国全体での医師不足は社会問題にも

現在、国全体で医療現場での医師不足が深刻な社会問題となっています。相次ぐ診療科の閉鎖の中で特に多いのが産科と小児科です。また救急診療科の閉鎖は1990年から約20年間の間に27%減少する事態となっています。社会の高齢化に伴う社会保障費の拡大は医療費の抑制を余儀なくしています。診療報酬は低下し、24時間対応という過酷な労働環境は健全で安全な医療提供を脅かし、医師の士気低下や病院経営の悪化の一途を辿ることになります。そして、「医師が疲れ切って病院を去る」という事態は、国全体の医療崩壊というシナリオが現実味を帯びていることだと言えます。
しかし厚生労働省は、医療現場の医師不足というマンパワーの不足の問題よりは、非効率的な病床機能の改善や地域医療の提供体制の整備を喫緊の課題としています。厚労省は、「全体としての医師数は足りている。都市部に偏在していることが問題であり、医療の高度化をさらに推進して安全性を高めて医療機関のシステム化・集約化がコストの軽減や医師労働の軽減に必要だ」といいます。

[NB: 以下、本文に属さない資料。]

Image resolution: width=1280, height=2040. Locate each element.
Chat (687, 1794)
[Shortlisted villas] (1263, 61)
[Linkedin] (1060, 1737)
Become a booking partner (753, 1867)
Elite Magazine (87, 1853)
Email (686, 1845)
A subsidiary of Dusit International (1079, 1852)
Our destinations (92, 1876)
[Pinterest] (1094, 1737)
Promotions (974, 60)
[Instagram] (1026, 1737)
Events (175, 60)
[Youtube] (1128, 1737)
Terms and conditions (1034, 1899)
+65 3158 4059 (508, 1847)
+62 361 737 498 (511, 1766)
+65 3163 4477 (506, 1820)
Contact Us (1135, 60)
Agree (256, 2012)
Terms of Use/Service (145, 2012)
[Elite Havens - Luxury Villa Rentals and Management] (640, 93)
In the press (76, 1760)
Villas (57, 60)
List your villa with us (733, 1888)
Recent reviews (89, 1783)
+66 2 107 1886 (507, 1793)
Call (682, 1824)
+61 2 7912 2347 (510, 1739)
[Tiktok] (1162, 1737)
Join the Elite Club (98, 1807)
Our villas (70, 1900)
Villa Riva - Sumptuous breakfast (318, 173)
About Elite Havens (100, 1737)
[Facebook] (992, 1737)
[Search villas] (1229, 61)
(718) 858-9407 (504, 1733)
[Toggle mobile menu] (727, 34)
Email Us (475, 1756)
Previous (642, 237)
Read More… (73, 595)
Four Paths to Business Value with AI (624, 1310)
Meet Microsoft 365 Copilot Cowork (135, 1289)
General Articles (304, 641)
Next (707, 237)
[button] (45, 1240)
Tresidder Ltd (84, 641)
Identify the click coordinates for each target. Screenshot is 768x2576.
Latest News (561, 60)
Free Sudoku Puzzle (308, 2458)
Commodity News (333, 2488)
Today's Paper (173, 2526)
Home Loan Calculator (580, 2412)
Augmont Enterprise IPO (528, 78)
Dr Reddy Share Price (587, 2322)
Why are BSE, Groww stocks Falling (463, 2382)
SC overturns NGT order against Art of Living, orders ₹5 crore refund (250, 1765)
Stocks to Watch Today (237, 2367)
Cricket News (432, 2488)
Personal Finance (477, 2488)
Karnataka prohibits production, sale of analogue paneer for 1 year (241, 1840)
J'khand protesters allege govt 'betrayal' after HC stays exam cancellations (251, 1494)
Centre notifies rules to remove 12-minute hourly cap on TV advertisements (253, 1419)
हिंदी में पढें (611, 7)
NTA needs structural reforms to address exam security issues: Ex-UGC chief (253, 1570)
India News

ところが集約化には盲点があります。三重県の御浜町と尾鷲市では、産科の「集約化」が実施されました。しかしその集約化により御浜町では産科医が3人体制となりましたが、尾鷲市は産科が無くなってしまいました。この事態を重くみた市民からの強い要望で市は独自に産科医を確保しています。効率化・システム化のための「集約化」という施策は新たな医師確保による市財政の圧迫というトリレンマをはらんでいます。
また地域医療は各種診療科の閉鎖に伴い、二次救急の受け皿となる病院が減っていて地域救急医療の崩壊が起きています。救急搬送先が見つからず、患者の容態が重症化したり、最悪亡くなってしまうケースが後を絶ちません。
医療現場の医師不足は医療崩壊の示唆であり、医師と患者との信頼関係に疑念を投じさせ、患者とのトラブルを引き起こす大きな要因の一つになっているということです。ほとんどの患者やその家族には「医療現場で何が起こっているか」、ではなく「目の前の医者や医療機関」しか見えません。急変に対応ができないのは病院に落ち度があるからだと考える人も少なくはないでしょう。
医療崩壊の解決は国全体の問題であるが、その解決できていないツケを医療現場の医師たちが払わされているリスクはあるといえるでしょう。